— Excerpt —

-------------------------

05.12.1996
ITF betrays Liverpool dockers
This letter by ITF inspector Jack Heyman follows his resignation in response to a lack of support for the Liverpool dockers and criticism of their attempts to set up international rank and file organisation
An open letter to Richard Flint, ITF communications director
I’ve been following with interest your internet correspondence on the question of the relationship of the International Transport Federation to the Liverpool dockers’ strike. Being simultaneously an ITF inspector and supporter of the Liverpool dockers, I felt myself conflicted, and ultimately resigned my ITF post, effective October 1 1996. I’d like to shed some light on the ITF’s role in the Merseyside struggle, which led me to make that decision.
Some of your statements are blatantly untrue. Other errors are distortions and omissions. Let’s begin with the charge against the ITF that it has undermined support for the Liverpool dockers. Cited as an example was an ITF inspector who was ordered by Kees Marges, ITF dockers secretary, not to attend the international dockers’ conference in Liverpool in February. I was that ITF inspector.

-------------------------

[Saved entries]
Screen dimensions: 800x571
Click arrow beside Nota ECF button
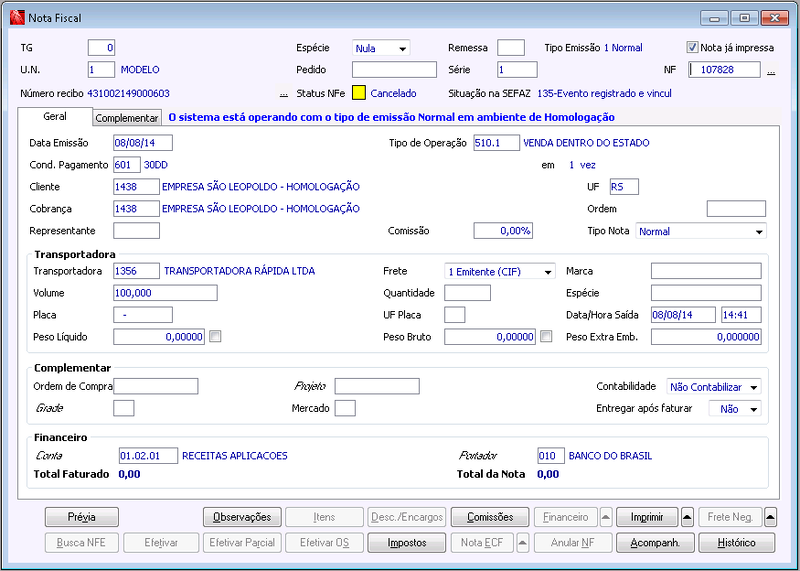pyautogui.click(x=522, y=543)
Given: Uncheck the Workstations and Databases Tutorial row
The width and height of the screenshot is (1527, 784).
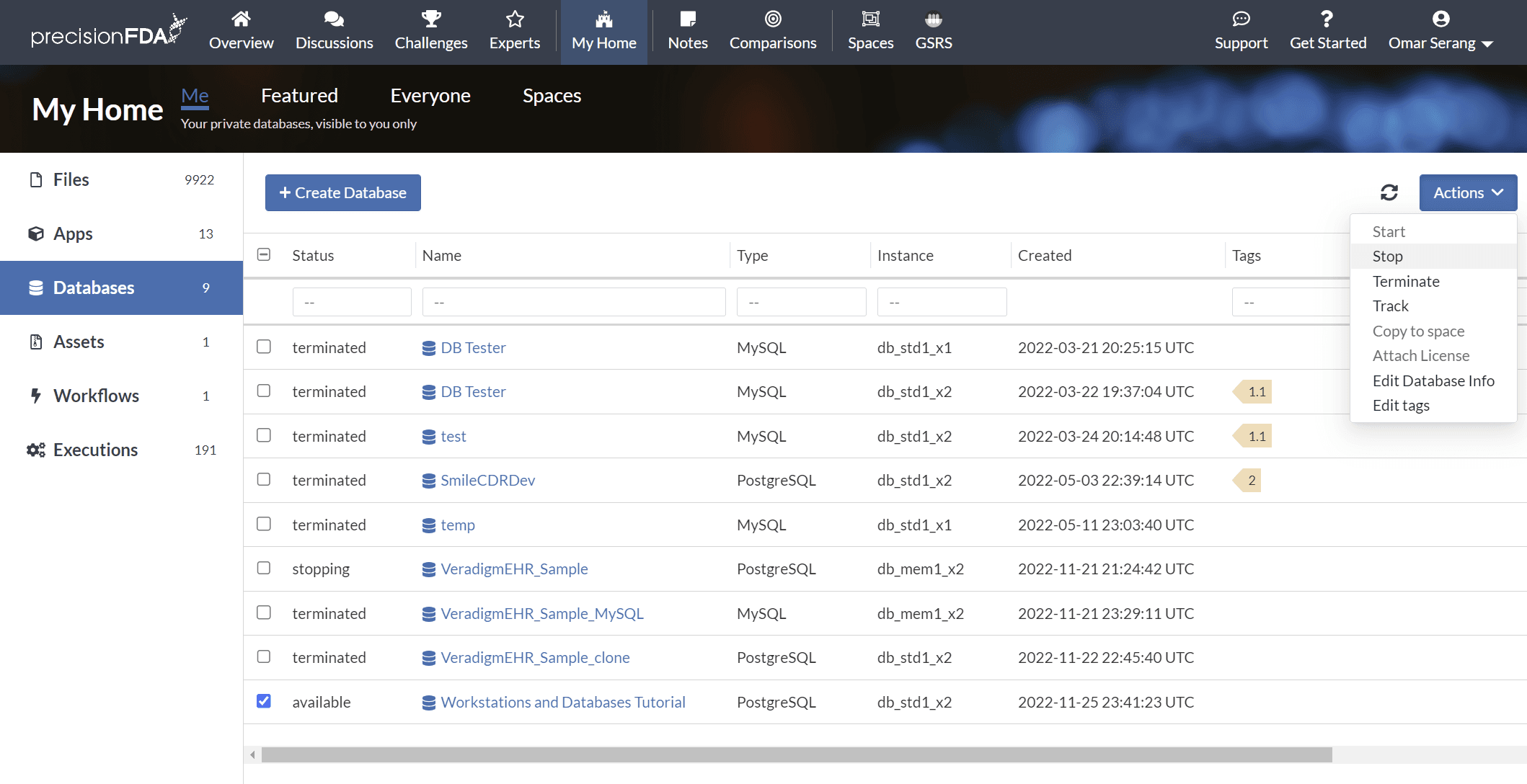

-------------------------

— Tasks for this exercise —
1 – In the open letter on the Liverpool dockers, on what date did the writer's resignation from the ITF post take effect?
2 – Pick up the open letter on the Liverpool dockers after its last sentence and carry it forward.

— Answers —
1 – October 1, 1996.

2 –
Although I was delegated by the January West Coast longshore union (ILWU) Longshore Caucus (Convention) to represent our union at the conference, the ITF did try to prevent me from attending. You perfunctorily dismissed this charge as “ridiculous”, stating only the “general secretary or the assistant general secretary responsible for seafarers could issue an instruction to an inspector”. You are wrong. As ITF director of communications, you knew better.
The day before I was to fly to Liverpool, Kees Marges, who’d not been able to reach me by fax, insisted in a telephone conversation that I not attend the international dockers’ conference in Liverpool. He stated that: 1) the strike was illegal and unofficial, not having been endorsed by the Transport and General Workers Union; 2) the TGWU, an ITF affiliate, was not requesting support and the ITF was adhering to that request; 3) the dockers couldn’t win.
After I refused his orders, he stated the ITF couldn’t stop me but that I shouldn’t mention the ITF at the conference or to the media. In order that we wouldn’t “mix our banners”, since the ILWU was supporting the dockers and the ITF was not, it was decided to take me off the ITF payroll and put me on the ILWU’s for the week of the conference. Despite an earlier statement by you, this was a political, not a financial decision.
What disturbs me is the ITF paradox, arguing on the one hand that they support the strike and on the other why they can’t. I first encountered this contradiction at the ITF’s worldwide inspectors seminar this January. I’d just come from Liverpool (my first trip there), where on behalf of the ILWU I had expressed international solidarity greetings at a mass rally and strike meeting.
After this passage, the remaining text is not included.